I want to help ArbCom be more consistent, more transparent, less bureaucratic, less reluctant to amend. Our dispute-resolution systems exist to settle disruptive conflicts quickly, toward productivity. This hasn't consistently happened. Incivility and PoV-pushing are increasing, editor retention drops, discretionary sanctions has obvious problems. Sometimes-problematic editors should be separated from areas where they're disruptive, but too often just get lengthy blocks. Such issues can be rectified, and I have the time, patience, and experience to help.

I've long been involved in Wikipedia policy, RfCs, and advanced-permissions janitorialism (TemplateEditor, PageMover, etc.), but I work on content and am here as an encyclopedia editor, not an admin. Adminship often leads to permanent drift away from a content focus, so I decline RfA nomination offers. I've been concerned that most Arbs have been admins; that doesn't fully represent the community.

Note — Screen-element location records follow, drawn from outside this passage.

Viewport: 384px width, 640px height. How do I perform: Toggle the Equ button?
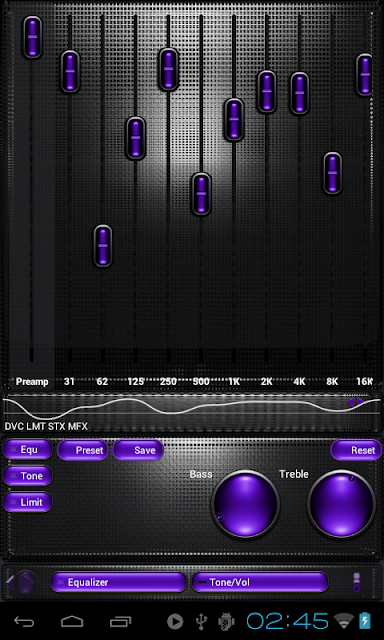(28, 450)
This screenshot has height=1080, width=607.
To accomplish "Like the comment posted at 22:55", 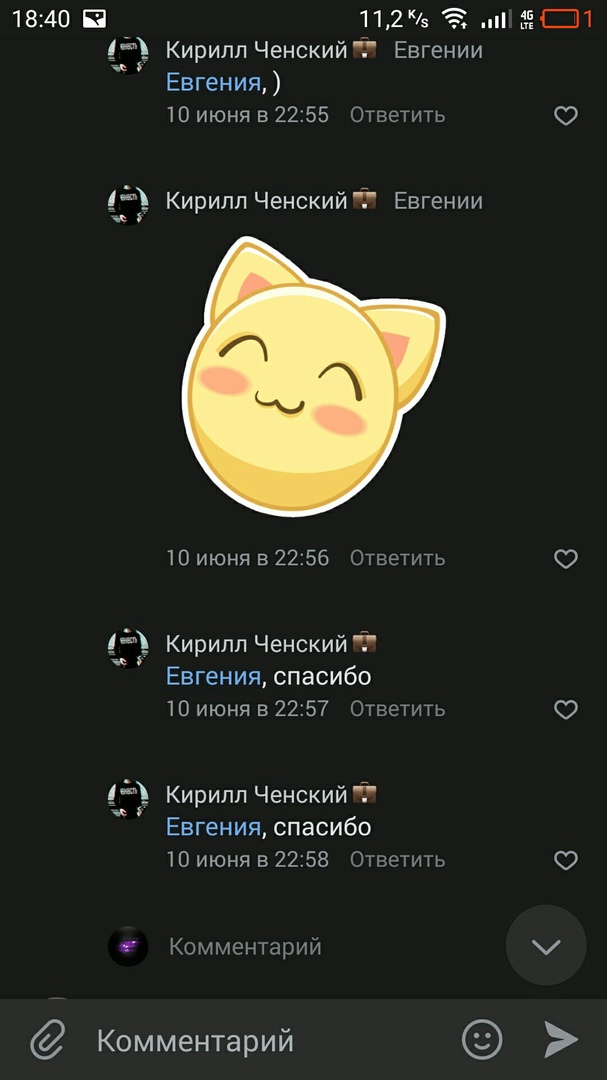I will [566, 116].
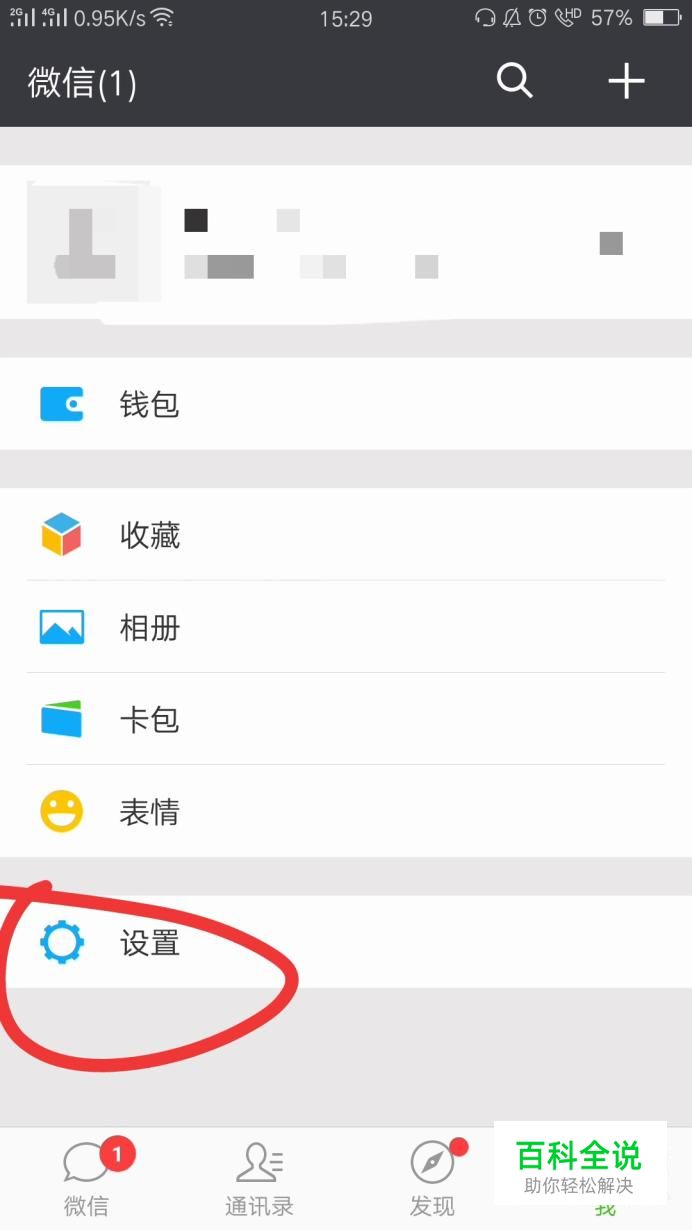Screen dimensions: 692x1230
Task: Open the plus menu in the top bar
Action: coord(626,81)
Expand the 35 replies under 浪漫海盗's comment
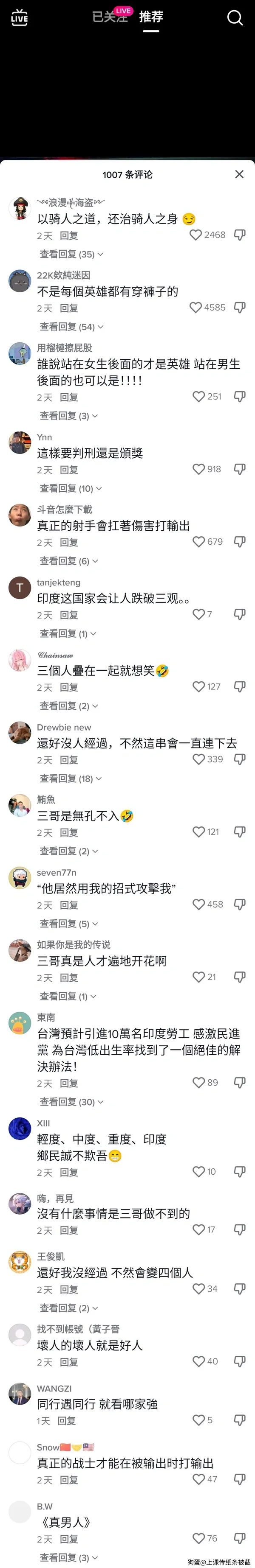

I'm not afraid to plainly address the facts, policies, and principles at issue, even if it makes some people unhappy. I'm also already steeped in time-consuming, thankless work that cannot possibly please everyone but which produces results the community doesn't just live with but depends on. It's unusually good training for ArbCom, even if different from the more typical admin route.

Boilerplate: I signed the WMF confidentiality agreement years ago, and will do so again if the wording's changed. [Update: It has, so I will need to sign it again.] My user page lists my doppelganger accounts. I had one occasionally used alt ID, disclosed to ArbCom but not listed for privacy reasons (and no longer used).